## Given problem 1
Scale the rows below, starting at the line that contains "This screenshot has" and continuing through the end of the rows. Repeat those lines with their requests unchanged, multiply every coordinate in the answers by 2.4, round to whole numbers with halves rounded up, and leave out the pictures.

## Source document
# Work Sharp - Tool Bar Attachment >>> HELP! <<<



## OhioJohn (Dec 29, 2017)

As you may have noticed, Darex, makers of the Work Sharp have discontinued the WSSA0002601 Tool Bar Attachment. My guess is Tormek sued them for capitalizing on Tormek's tool innovations to sell Work Sharp units.

I love my WS and want to implement the Tool Bar Attachment, in principle at least. I am Home Depot / McMaster Carr'ing a solution similar to the Stump Nubs solution. I will post pictures when done.

I have found the WS Tool Bar user manual on the internet, so I am 90% there. What I need are the Tool Stick Out (TSO) dimensions and the Bar Height (H) dimensions.

I am hoping to find someone who has the Tool Bar Attachment, and is willing to put some calipers on it to accurately measure the three bar height and the two TSO dimensions?










Thank you in advance!


----------



## Putttn (Feb 29, 2012)

I think I have one of those. I need to find it and then see if I can get you some dimensions.


----------



## Putttn (Feb 29, 2012)

TSO B=2", TSO A=2 1/2", H1=1/8", H2=3/8" AND H3=5/8".


----------



## OhioJohn (Dec 29, 2017)

Thank you!


----------



## Putttn (Feb 29, 2012)

Let me know if you need any more measurements.


----------



## mftfarmer (Feb 12, 2018)

## Given problem 2
In the Work Sharp forum thread, why does OhioJohn consider himself 90% of the way to his solution, and what does he still lack?

## Records for this task
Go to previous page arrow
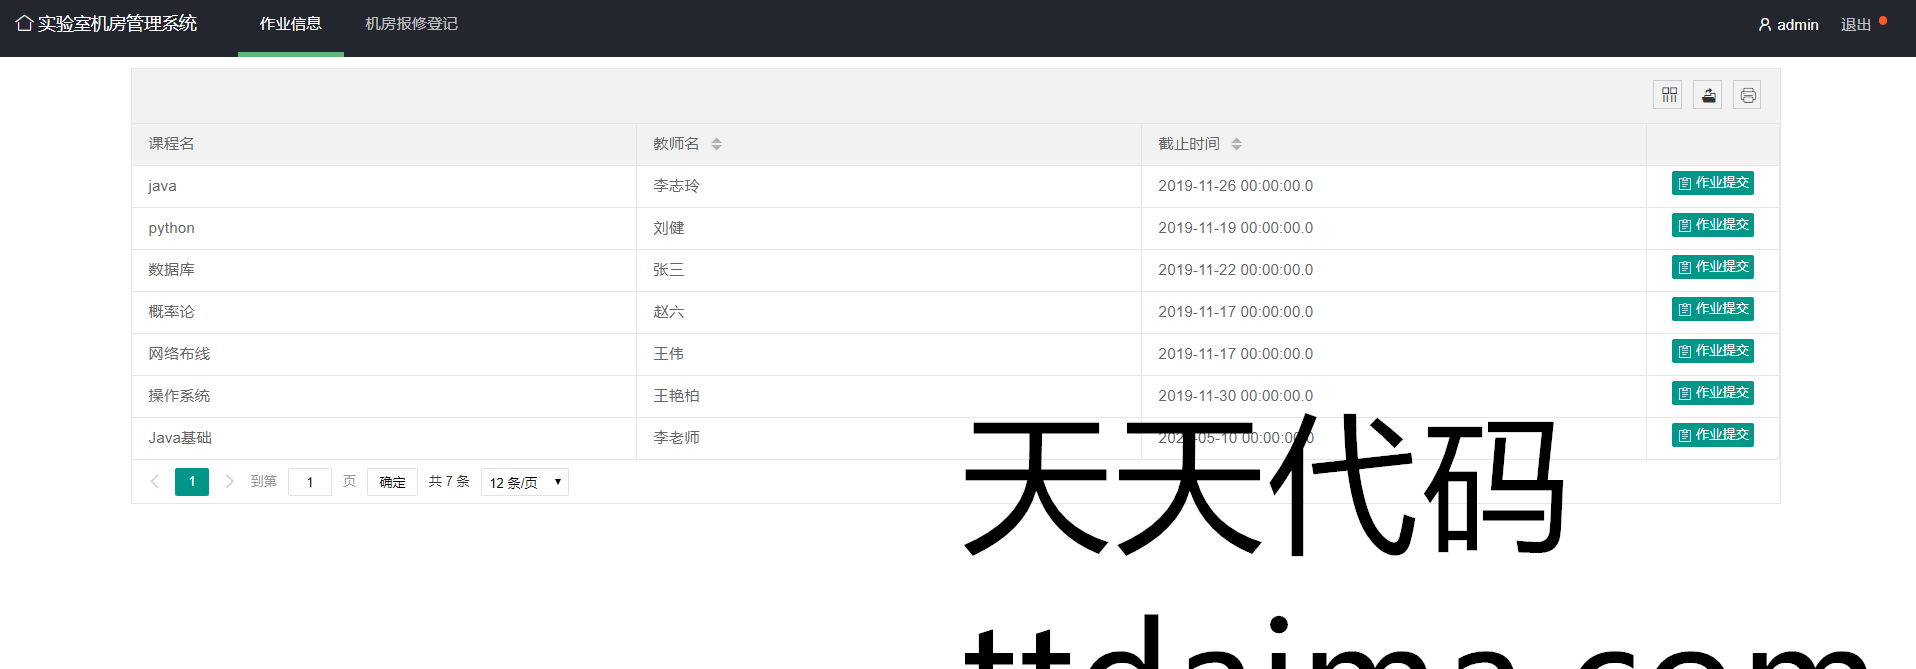 point(155,482)
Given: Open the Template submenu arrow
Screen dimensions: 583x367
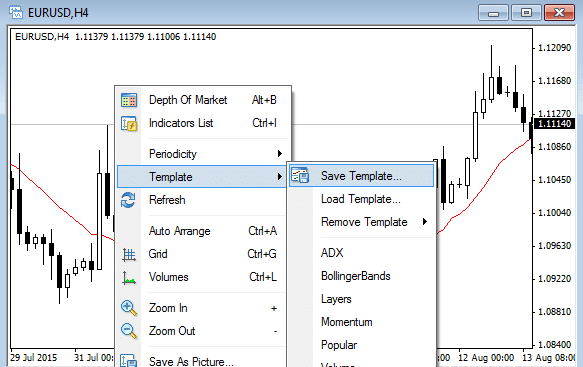Looking at the screenshot, I should click(x=280, y=177).
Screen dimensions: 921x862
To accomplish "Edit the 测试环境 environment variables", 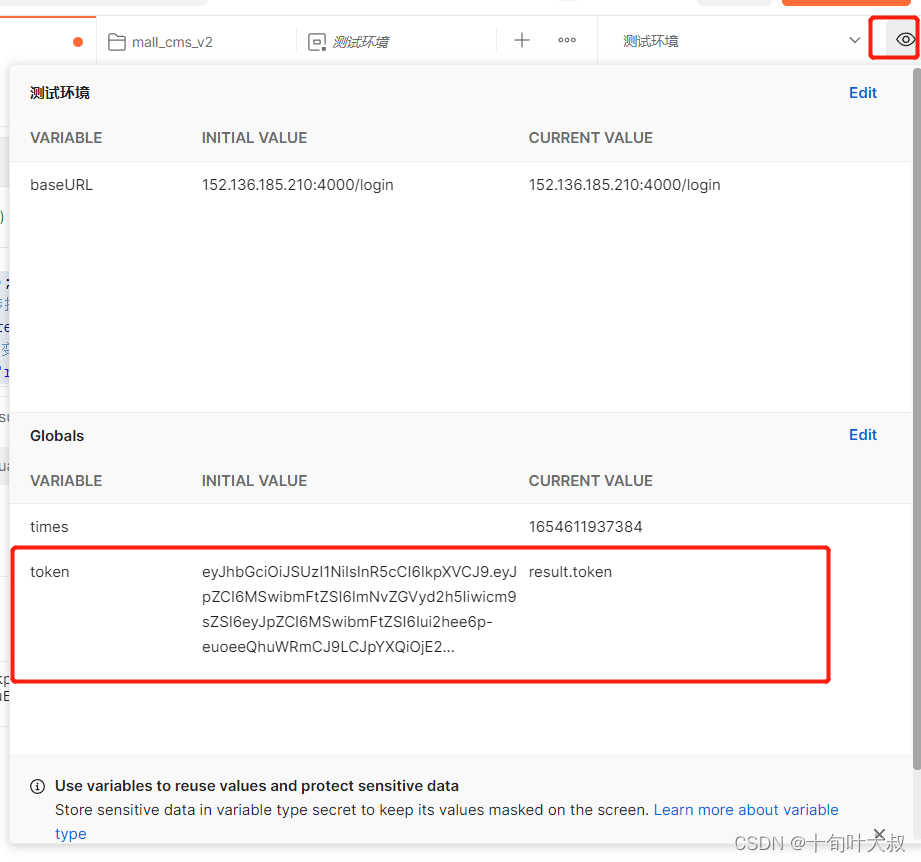I will (862, 93).
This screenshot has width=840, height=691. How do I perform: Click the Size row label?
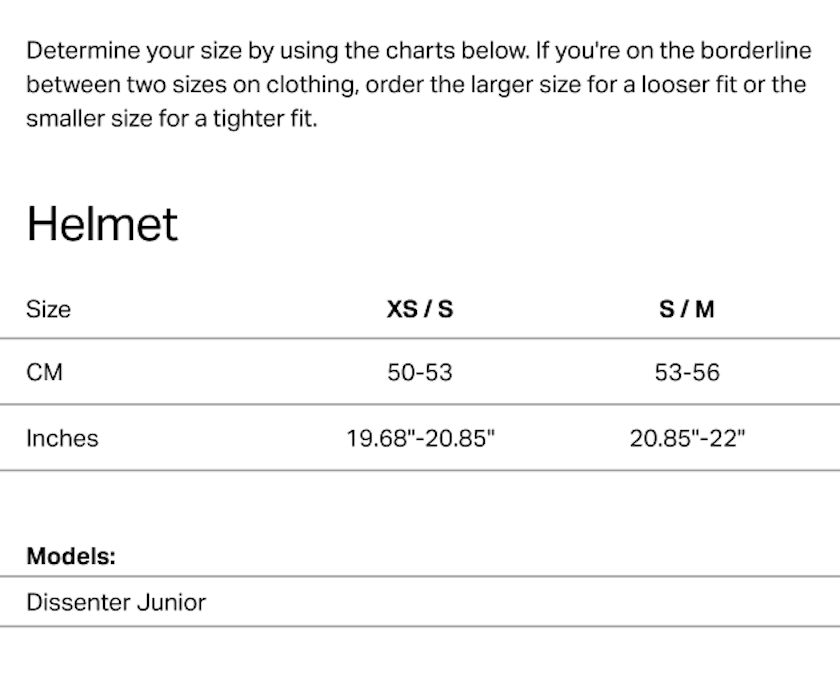pos(48,309)
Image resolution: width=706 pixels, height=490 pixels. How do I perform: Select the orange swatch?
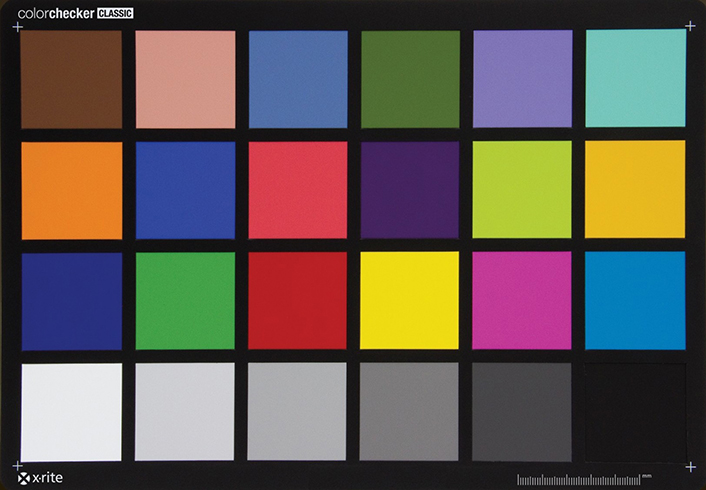click(x=71, y=190)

## Final answer 1
This screenshot has width=840, height=691. How do I perform: Click the Size row label?
pos(115,742)
Image resolution: width=706 pixels, height=490 pixels. How do I perform: Select the orange swatch?
click(x=170, y=456)

## Final answer 2
He has found the Work Sharp Tool Bar user manual on the internet, which gets him 90% there. He still needs the Tool Stick Out (TSO) dimensions and the Bar Height (H) dimensions.